A few flowering plants have broken dormancy to bejewel the landscape. These Iris r. ‘Pixie’ are joined by Hellebores
Gaultheria

and random clumps of snowdrops.

Agave, rain chain and bowl

At the pavilion, where goodies were being served, I loved this arrangement of pots, one holding a dramatic Agave, another filled with rocks to receive the runoff captured by the rain chain.

willow chairs

Don’t these willow chairs tempt you to sit a while and bask in those rare rays of sunshine?

blue pots

As we wandered, refreshed, back towards the sales shack, I couldn’t stop clicking away. Here’s another of many rain chains, this time hanging from a tree branch.
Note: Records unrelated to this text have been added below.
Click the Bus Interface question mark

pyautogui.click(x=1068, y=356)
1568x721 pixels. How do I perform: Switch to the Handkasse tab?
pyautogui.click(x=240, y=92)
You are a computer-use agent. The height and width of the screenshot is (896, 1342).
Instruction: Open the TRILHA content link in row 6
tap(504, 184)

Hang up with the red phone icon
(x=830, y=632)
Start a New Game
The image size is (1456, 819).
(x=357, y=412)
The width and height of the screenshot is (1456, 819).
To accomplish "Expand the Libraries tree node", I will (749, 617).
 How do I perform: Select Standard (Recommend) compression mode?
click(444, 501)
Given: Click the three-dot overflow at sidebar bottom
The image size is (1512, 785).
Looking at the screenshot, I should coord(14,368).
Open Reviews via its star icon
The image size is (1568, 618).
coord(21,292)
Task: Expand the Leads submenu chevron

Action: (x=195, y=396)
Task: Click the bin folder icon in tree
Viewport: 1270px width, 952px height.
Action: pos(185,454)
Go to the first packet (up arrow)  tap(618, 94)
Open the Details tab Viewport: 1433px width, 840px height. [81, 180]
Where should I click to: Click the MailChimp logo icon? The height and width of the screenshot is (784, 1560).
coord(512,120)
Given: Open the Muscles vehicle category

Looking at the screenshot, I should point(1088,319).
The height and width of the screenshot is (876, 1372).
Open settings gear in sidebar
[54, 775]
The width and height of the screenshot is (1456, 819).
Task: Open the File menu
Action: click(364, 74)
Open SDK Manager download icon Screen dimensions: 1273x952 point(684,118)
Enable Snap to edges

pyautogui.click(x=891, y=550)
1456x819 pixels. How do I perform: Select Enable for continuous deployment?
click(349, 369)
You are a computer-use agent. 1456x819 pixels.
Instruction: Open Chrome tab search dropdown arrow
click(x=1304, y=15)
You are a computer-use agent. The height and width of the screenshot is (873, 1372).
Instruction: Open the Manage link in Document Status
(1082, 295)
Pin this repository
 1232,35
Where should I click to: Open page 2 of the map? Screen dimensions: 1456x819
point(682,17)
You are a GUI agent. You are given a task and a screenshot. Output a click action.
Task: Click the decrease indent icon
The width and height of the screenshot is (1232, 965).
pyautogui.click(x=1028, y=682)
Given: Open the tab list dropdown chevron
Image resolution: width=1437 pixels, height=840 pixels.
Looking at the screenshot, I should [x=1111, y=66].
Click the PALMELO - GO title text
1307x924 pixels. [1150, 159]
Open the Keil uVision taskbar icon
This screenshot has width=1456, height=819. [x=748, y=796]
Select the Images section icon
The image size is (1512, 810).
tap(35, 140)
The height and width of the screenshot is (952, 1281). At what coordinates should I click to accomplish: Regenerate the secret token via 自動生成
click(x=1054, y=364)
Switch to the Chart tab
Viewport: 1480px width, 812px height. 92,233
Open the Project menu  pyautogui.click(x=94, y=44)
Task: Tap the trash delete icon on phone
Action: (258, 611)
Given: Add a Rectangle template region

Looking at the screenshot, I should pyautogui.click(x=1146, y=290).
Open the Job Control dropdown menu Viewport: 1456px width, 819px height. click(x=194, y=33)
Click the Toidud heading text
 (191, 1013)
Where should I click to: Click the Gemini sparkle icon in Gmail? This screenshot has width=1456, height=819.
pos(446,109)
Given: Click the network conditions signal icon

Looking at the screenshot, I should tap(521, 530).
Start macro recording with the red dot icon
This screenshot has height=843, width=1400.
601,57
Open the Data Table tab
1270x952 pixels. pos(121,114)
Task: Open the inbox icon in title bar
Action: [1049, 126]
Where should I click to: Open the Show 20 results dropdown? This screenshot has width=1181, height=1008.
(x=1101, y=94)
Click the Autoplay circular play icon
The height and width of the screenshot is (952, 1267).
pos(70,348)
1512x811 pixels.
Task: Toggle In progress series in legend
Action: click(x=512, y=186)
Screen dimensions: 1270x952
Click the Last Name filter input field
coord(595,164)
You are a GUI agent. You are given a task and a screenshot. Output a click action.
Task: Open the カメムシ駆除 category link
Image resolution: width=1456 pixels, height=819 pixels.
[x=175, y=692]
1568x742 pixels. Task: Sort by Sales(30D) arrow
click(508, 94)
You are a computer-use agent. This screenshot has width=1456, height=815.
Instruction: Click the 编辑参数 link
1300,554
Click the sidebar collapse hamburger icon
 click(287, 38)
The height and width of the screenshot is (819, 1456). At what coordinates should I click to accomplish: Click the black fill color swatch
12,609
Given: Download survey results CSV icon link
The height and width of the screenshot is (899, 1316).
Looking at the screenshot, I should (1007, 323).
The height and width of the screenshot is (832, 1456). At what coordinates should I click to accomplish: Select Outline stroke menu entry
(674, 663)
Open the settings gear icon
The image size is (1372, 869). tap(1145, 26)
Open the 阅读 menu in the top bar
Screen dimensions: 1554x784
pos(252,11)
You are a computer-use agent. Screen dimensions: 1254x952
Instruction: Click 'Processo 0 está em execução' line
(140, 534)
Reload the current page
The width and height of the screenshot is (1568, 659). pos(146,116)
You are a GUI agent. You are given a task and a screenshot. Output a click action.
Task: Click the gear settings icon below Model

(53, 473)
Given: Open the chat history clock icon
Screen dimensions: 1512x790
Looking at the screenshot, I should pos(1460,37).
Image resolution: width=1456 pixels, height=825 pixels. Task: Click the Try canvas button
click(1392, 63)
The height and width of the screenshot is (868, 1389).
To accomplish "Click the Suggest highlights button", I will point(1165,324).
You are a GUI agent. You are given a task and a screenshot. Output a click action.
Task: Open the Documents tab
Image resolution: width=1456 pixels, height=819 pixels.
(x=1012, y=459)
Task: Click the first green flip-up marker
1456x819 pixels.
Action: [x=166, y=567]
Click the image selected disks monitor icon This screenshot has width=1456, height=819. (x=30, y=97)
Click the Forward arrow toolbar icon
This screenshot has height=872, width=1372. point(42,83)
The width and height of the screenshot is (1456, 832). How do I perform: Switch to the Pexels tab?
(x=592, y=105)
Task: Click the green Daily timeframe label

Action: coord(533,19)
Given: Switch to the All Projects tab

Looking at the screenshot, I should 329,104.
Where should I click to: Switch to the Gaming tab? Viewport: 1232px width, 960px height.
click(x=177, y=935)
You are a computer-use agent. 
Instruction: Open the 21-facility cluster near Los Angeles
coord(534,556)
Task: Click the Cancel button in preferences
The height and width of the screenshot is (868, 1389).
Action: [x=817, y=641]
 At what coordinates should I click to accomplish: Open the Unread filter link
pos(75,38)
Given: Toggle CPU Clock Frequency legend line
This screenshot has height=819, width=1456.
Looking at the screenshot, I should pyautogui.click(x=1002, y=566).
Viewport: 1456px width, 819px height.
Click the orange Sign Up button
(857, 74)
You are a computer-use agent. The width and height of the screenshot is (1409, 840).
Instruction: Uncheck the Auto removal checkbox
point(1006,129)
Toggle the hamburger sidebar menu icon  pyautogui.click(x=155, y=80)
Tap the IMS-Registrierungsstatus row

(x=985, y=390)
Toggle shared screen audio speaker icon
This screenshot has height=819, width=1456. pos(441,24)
Pots are used throughout the garden as containers and as stand-alone sculptural pieces.

Magnolia buds about to burst

An ancient looking magnolia stellata seems to be saying “Come back soon and see me strut my stuff”.

valley view upon leaving

You would be doing yourself a disservice if you hurried away without indulging in some chit chat with the owners of this edenic corner of the world. Here’s the view out over the valley as we reluctantly bid adieu. I know you will want to know what came home with me, but that will come in a later post. I have used restraint at each stop on this spring’s buying spree, but the plants are piling up. I will soon need to deal with them, and then all will be revealed…I promise.

12 Responses to “Dancing Oaks Open House”

  1. Grace Says:

    Dancing Oaks is a mere 20 minute drive for me so I visit it at least once a year. I’ve never been there in winter though. Nice photos. I look forward to seeing what you bought.

  2. Peter/Outlaw Says:

    Oh Ricki, you’re such a tease! We’re all wondering what plants came home with you! I’ve heard many good things about this nursery and seen their plants at sales but never been there. Thanks for the beautiful tour!

  3. Janet, The Queen of Seaford Says:

    What a wonderful place to have close by. Love those willow chairs.

  4. Loree /danger garden Says:

    I’ve only been to Dancing Oaks in the high summer, how different it looks in February. Of course I can’t wait to read about what you bought. Us plant-a-holics must help each other through the temptation of spring.

  5. Mark and Gaz Says:

    Love the seeming atmosphere of this nursery Ricki :)

  6. Scott Weber Says:

    I LOVE Dancing Oaks…and the owners are so nice! You’re so mean not telling us what you go!

  7. Anna B Says:

    What an amazing nursery! With all that land to stroll round. It looks really exceptional. Great photos and I love that saying ‘hoop house’! I’ve not heard of that one over here : )

  8. Angie Says:

    Thoroughly enjoyed my stroll around Dancing Oaks. Nothing like having a wander round a great nursery. Only makes you spend a bit more though :)

  9. ricki Says:

    Grace~Lucky you!

    Peter~Have to do something to keep you coming back.

    Janet~Well…relatively close.

    Loree~It was kind of fun to see the “bones”. Scott has me wanting to return in the fall.

    Mark and Gaz~Glad you picked up on that.

    Scott~Oh, mean…surely not.

    Anna B~The exchange of colloquialisms is fun, isn’t it?

    Angie~Thanks for coming along.

  10. Alison Says:

    I can’t help wondering how far out of the way it is, cause I’d love to visit this nursery on a trip to Portland. I love those willow chairs. Looking forward to seeing what you bought.

  11. ricki Says:

    Alison~I think your visit to Portland should be a long one. This is at least a two hour drive if you take the scenic route (which I highly recommend)

  12. VattEffethy Says:

    Your place is valueble for me. Thanks!